=== EXCERPT PROVIDED ===
+ + + + + + +

Celebrity News

Cain isn’t able to do dinner

A story to tell:

Come Sunday I was doing a sit-down dinner at my home for Herman Cain. Yesterday it got canceled. Big surprise, right?

The idea started months back. When Cain initially surged, in those 10 minutes he first shone brightly in the murky galaxy of Republican dwarfs, we met. Our appointment was 4 p.m. at the Plaza. He had only tea. I could’ve inhaled an open-faced cucumber sandwich but didn’t want to be pushy. The good news — he picked up the check.

The Palm Court, back in place instead of a sad empty space filled only with memories of blue-haired ladies noshing cucumber sandwiches, was enjoyable. So was this unknown Georgian who was easy, bright, humorous.

Cain said: “Sarah Palin calls me Herm. I don’t like that.” Cain said: “I can survive a tough campaign. I survived stage four cancer of the colon and liver with 30 percent of one, 70 percent of the other removed, a dim prognosis and nine months of aggressive, tough, demanding chemo. I can survive anything.” And Cain unfolded his 9-9-9 pitch, which an aide — who never looked up from his cellphone — assured me was brilliant.

After reporting our interview in the column, Herman and mutual friend, lawyer John Coale, thought — fie on a cocktail jungle of a hundred bodies — a small select gathering of big select New Yorkers was nifty. So I invited media types like NBC’s Matt Lauer, ABC’s Barbara Walters, CBS’s Lesley Stahl, Fox News’ Bill O’Reilly, NY1’s Roma Torre, The New Yorker’s Rebecca Mead, the NY Post, etc., plus assorted heavy politicians. My table takes 14. Nobody figured he’d win. Just wanted to meet him.

Came those alleged headlined experiences. They made Sandra Bullock’s ex-husband Jesse James’ habits look like abstinence.

Yesterday morning it was his call to cancel. He was considerate. He contemplated my enduring the trouble, expense and bother of it all if he had to pull out.

Is he feeling down? Yes. Is he taking Out There’s temperature? Yes. Talking to staffers? For sure. Figuring what to do? Yeah. Hearing suggestions he come clean if there’s any clean to come to? Uh-huh. Maintaining his schedule this week? So far.

+ + + + + + +

=== DATA RECORDS ===
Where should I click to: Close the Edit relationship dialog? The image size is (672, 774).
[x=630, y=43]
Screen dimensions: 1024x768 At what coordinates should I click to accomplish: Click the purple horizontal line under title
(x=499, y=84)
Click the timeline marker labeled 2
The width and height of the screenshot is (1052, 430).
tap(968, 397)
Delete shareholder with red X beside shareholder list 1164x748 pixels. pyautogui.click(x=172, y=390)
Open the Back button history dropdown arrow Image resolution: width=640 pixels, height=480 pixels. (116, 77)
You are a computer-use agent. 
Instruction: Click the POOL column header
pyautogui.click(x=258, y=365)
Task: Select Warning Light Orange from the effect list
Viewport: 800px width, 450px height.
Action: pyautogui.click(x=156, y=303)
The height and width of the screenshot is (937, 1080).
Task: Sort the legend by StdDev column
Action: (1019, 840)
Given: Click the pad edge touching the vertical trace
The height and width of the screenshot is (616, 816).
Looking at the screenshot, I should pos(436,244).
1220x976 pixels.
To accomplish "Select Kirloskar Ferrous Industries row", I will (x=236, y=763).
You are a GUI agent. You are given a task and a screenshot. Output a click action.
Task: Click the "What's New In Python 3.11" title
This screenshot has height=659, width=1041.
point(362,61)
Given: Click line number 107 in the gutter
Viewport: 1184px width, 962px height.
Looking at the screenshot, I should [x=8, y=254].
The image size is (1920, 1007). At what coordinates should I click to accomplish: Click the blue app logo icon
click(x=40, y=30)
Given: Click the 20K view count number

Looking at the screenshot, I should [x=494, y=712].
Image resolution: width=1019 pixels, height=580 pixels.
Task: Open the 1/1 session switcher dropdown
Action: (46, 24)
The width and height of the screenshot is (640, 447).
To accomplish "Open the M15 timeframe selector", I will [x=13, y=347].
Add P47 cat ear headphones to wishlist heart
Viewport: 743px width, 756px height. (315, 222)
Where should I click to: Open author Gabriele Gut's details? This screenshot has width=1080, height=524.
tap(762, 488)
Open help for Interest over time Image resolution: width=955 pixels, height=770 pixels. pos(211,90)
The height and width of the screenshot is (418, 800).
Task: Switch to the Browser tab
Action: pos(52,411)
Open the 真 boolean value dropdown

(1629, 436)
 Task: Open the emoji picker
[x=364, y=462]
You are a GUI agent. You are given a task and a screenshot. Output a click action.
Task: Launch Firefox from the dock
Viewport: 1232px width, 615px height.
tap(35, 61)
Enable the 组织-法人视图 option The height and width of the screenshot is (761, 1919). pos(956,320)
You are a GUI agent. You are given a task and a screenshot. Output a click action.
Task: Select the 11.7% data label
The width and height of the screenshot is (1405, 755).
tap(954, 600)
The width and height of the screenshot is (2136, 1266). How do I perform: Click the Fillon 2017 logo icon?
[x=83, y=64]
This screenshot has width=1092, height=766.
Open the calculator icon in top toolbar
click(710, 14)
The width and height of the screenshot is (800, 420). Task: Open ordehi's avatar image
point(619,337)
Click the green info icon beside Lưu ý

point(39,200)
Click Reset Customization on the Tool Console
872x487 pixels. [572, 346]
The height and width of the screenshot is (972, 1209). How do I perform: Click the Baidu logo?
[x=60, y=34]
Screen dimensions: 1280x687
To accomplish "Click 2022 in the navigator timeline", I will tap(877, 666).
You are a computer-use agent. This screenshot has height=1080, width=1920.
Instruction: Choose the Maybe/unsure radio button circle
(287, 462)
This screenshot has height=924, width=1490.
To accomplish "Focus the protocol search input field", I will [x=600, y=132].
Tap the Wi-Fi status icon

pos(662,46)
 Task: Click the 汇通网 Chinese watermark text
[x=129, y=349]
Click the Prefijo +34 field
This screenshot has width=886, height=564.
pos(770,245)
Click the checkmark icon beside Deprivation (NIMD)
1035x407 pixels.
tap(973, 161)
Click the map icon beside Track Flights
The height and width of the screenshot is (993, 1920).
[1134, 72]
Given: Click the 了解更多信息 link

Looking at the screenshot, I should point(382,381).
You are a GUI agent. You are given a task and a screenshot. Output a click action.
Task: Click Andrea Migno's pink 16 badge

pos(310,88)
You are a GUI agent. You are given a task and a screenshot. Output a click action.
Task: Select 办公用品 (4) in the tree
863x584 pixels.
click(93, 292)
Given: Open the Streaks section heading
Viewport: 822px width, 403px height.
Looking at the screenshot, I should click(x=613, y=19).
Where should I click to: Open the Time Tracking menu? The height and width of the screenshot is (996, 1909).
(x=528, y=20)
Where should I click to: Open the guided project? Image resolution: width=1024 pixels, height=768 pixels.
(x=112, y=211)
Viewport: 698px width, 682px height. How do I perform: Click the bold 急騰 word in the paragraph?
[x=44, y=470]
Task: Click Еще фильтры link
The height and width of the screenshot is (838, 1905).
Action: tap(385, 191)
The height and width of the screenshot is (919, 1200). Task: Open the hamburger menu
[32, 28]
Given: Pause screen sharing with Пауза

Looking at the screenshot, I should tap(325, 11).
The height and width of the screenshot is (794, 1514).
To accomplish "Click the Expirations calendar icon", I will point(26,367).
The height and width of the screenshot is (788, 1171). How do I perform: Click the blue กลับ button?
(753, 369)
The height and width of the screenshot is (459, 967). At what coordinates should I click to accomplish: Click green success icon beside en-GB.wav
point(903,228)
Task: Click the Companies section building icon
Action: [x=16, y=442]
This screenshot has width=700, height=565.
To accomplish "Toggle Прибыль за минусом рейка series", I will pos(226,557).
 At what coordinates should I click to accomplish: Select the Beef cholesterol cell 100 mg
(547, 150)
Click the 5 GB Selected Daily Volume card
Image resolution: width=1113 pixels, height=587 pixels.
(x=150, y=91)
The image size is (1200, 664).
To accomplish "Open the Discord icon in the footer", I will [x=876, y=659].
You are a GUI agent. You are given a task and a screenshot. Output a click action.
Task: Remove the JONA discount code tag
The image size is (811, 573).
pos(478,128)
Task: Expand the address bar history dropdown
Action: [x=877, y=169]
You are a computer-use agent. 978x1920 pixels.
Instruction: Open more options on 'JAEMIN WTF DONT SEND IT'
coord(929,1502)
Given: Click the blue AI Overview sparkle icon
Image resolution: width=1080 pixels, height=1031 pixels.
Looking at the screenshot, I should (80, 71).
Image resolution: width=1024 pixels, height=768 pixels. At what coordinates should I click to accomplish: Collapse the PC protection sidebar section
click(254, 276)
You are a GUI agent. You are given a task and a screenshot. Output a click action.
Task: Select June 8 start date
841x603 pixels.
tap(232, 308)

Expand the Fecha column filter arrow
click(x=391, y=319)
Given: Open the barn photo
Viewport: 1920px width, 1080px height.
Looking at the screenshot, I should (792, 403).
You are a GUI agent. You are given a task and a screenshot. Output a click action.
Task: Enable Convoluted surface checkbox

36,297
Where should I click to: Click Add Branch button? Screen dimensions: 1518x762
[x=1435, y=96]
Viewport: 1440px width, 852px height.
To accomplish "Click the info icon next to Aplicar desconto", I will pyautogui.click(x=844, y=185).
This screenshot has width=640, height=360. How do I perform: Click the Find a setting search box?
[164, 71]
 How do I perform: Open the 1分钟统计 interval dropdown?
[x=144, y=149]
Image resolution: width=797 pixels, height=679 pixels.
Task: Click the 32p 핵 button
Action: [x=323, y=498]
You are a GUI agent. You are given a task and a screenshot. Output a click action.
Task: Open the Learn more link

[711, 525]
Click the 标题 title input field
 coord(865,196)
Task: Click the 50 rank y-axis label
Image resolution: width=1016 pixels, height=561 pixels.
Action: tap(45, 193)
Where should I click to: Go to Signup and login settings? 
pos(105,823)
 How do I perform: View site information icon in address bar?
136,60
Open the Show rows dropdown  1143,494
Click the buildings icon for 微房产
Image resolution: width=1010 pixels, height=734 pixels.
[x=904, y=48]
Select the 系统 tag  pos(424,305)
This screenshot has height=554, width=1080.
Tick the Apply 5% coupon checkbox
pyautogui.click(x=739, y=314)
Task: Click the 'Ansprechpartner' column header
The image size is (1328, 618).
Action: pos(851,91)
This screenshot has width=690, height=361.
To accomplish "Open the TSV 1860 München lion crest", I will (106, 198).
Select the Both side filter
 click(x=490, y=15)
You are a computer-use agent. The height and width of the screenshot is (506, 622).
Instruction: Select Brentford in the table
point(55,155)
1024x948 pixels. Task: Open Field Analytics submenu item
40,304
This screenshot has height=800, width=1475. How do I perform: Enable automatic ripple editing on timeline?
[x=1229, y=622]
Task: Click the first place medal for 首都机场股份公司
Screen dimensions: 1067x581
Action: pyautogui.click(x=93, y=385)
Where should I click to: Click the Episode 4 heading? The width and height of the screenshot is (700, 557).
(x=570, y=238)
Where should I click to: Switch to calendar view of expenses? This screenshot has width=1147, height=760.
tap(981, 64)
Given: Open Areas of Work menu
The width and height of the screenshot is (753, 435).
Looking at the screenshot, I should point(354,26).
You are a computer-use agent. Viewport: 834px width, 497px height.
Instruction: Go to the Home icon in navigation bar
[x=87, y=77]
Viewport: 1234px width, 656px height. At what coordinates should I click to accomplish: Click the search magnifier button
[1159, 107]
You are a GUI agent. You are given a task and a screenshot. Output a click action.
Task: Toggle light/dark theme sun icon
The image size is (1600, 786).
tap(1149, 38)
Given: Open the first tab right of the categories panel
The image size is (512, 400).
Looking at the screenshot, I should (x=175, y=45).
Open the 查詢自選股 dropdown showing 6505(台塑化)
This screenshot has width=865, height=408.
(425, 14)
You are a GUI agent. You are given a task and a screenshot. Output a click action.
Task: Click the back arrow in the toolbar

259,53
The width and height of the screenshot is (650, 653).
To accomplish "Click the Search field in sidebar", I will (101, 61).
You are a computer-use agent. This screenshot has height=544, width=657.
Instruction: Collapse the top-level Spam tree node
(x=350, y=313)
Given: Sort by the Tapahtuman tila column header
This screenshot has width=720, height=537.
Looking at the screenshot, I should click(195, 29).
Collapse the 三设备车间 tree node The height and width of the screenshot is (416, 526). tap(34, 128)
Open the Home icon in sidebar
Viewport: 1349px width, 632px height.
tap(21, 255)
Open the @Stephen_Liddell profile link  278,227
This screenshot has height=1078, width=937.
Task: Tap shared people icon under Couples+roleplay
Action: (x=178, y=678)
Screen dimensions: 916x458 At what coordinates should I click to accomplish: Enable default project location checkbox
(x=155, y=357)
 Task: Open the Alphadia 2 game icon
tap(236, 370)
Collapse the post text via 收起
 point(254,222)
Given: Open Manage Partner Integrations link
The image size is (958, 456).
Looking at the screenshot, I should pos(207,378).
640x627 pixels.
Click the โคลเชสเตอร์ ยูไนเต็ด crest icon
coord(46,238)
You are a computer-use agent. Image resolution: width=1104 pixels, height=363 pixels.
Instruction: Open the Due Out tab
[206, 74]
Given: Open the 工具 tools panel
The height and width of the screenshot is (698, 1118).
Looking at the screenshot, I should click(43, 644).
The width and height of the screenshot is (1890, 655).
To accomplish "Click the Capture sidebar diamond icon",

+ + + + + + +

=== INSTRUCTIONS TO FOLLOW ===
Write the next part of the Herman Cain dinner column, picking up after its final sentence. The rows have nothing to do with the Herman Cain dinner column.

=== OUTPUT OF THE EXERCISE ===
Heads suggest throwing his weight behind Newt, the newest flavor. Saying: They owe you. Your troops owe you. Personal problems won’t stop your being a Cabinet member. You could get secretary of commerce, secretary of agriculture, secretary of pizza, something.

Meantime, I have canceled guests, caterer, florist, security, waiters, my building’s extra employees. I’m stacking away washed Tiffany plates, ironed hand-embroidered napkins, hand-lettered place cards and — if anyone’s interested — I’m available for Chinese on Sunday.

THE Nederlanders own a chunk of Broadway. Theaters like the Palace, Marriott Marquis, Neil Simon, Brooks Atkinson. They produce dramas, extravaganzas, plays. James Nederlander Sr., 90 in March, brought us “Fiddler,” “West Side Story,” “Phantom,” “La Cage.” Son Jimmy Jr. mounted “Priscilla Queen of the Desert,” the Billy Joel musical “Movin’ Out,” “Next to Normal.” Yesterday, about 7:30 a.m., was his latest production. Wife Margo McNabb Nederlander delivered twins.

Kathleen, named for Margo’s mother, came first. Six pounds. James, named for his father, weighed 5.4. Typical Nederlanders, both emerged making a big noise.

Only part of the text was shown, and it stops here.